Rest assured though, despite the gorgeous lead actors, these aren’t emo vampires shunning the sun because they look too good in it. By the way, there was a “Tomb of Dracula” Marvel comic, but fans of more traditional vampire movies may consider “Morbius” more bullshit; they’ll have to keep thirsty until the MCU version of Blade arrives.

2. Are you a fan of dark superhero movies?

BROWN TRACY: Most superhero movies tend to fall into two main flavors: the lighthearted, comedic style, like many movies set in the MCU, and the dark, serious variety, like the latest “Batman.”

A film about a man who becomes a “living vampire” after an experiment goes wrong, “Morbius” falls more into the dark and serious category. More or less. The film earns its PG-13 rating with its infusion of horror elements and the tale of human victims who were violently murdered, but if you’re looking for important philosophical considerations about morality, mortality and the human condition, you won’t. don’t have to .luck. The “dark and serious” is more of a mood in “Morbius”.

And all is not black! Although Morbius’ big fight against the film’s biggest villain is poorly lit and somewhat difficult to follow, the villain clearly revels in being bad, which brings its own fun. There’s also plenty of unintended comedy, like the CGI conversion of Morbius’ vampire face.

Dr. Michael Morbius (Jared Leto) and Martine Bancroft (Adria Arjona) in “Morbius”.

(Jay Maidment/Sony Pictures)

3. Do you think movies should pass the Bechdel test?

CHESTNUT: After years of debate about diversity in Hollywood, it seems like we should have spent a long time finding out how inclusive a movie is by applying a simple test. But it turns out movies can still fail.

The Bechdel Test, named after author and cartoonist Alison Bechdel (who attributes the idea to her friend Liz Wallace), is a simple measure of the presence of women in film. To “pass”, a film must have at least two women talking to each other about something other than a man.

The cast of “Morbius” includes Adria Arjona, who plays Dr. Martine Bancroft, Morbius’ colleague who helps him with his experimental cure. Although Bancroft is clearly a gifted scientist, she is one of the film’s few women and the only one of narrative significance. The longest conversation he has with another woman, or in this case a girl, is quite short and mostly about Morbius.

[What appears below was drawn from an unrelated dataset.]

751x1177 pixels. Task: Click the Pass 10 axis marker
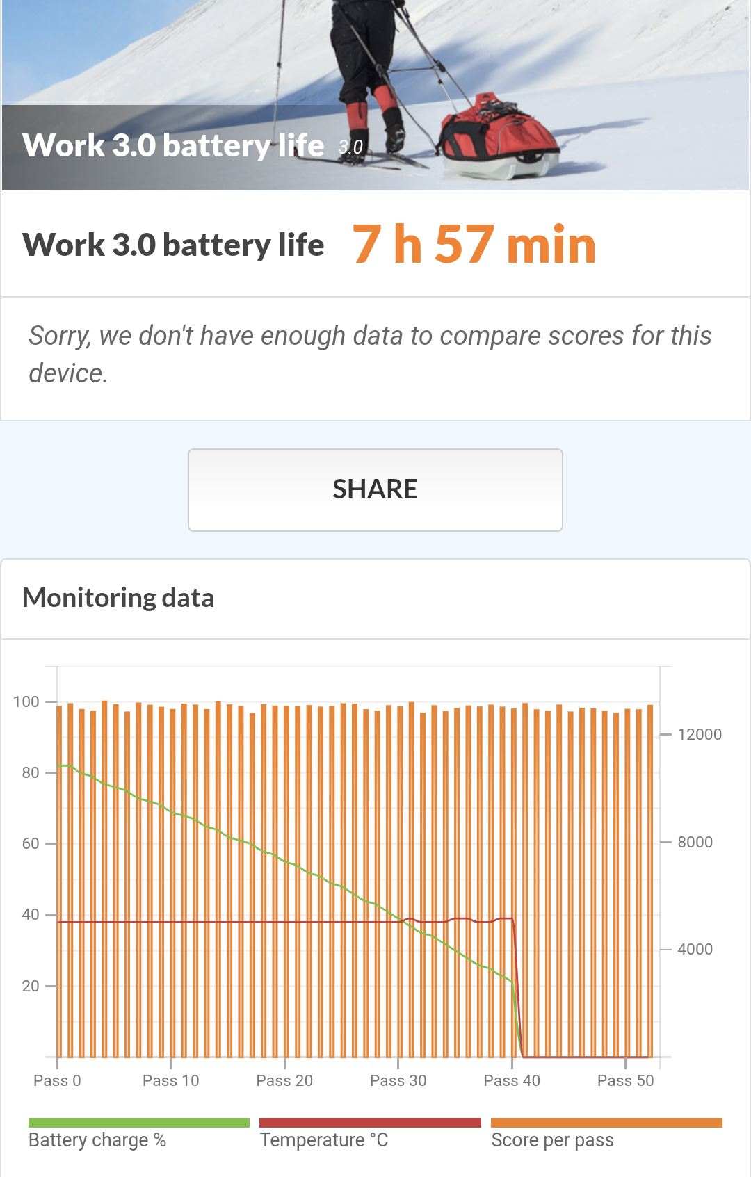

The Bechdel test alone can’t measure how nuanced or meaningful a film’s portrayal of women is, but “Morbius” doesn’t really overcome that basic hurdle.

4. Would the presence of Jared Leto bring him to the cinema? And that of Matt Smith?

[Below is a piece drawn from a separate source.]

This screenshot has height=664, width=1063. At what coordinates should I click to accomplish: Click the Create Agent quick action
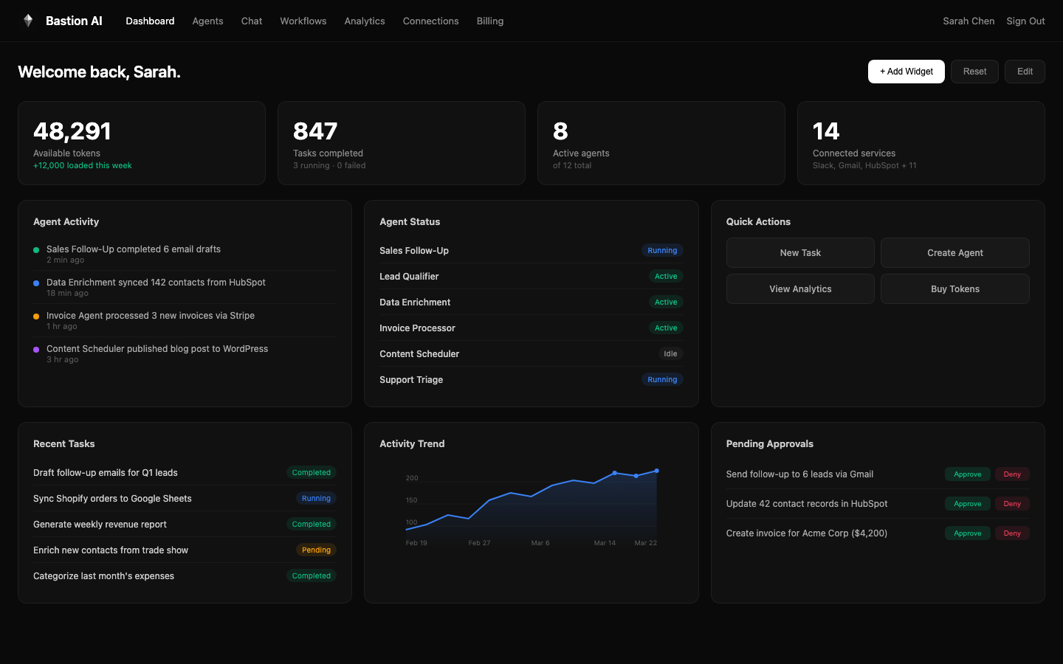(x=954, y=252)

TREATY: Despite being a respected actor, with an Oscar in his trophy case, Leto isn’t exactly a big name at the box office – there’s no big box office envelope for a Leto release. . His performances can be bold and widely acclaimed (“Dallas Buyers Club,” “Requiem for a Dream”) or confrontational (“Suicide Squad,” “House of Gucci”). His fans will be able to see him show off more of that famous lineup here, as he goes from sickly genius to handsome supermodel genius to bloodsucking monster. Your detractors… will belittle you.

Smith fans will be delighted that the Doctor is here, and that he’s in a delightfully different form from the characters he’s best known for, the musical “American Psycho” notwithstanding.

5. Are you a Marvel fan?

TREATY: If so, then that’s a no-brainer. There is an explicit link to the MCU which would be a spoiler. And what’s more, both the movie and the character are pieces of Sony’s Spider-Verse that will no doubt fit into this bigger puzzle later on.

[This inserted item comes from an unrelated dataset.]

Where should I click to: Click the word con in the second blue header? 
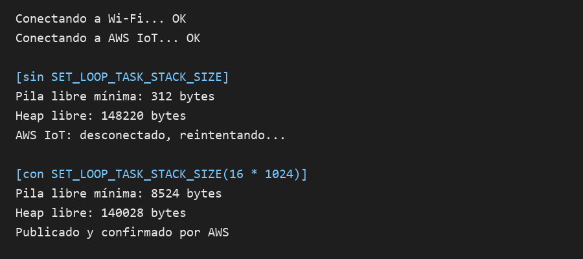(x=33, y=174)
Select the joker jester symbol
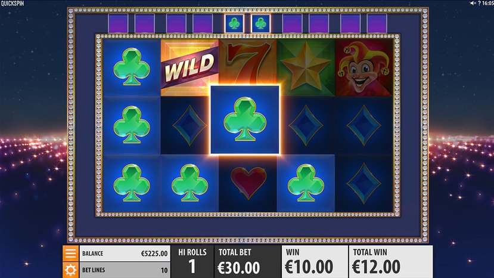This screenshot has height=278, width=494. coord(363,67)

If not, let the rest of these answers guide you. “Morbius” is a dark superhero film with horror elements, a limited female presence, good performances (some say it, but not others) and a clever script (some say it, not the most, apparently). But ultimately, your position on the Marvel meter will likely determine what’s at stake for you to see this super-vampire flick.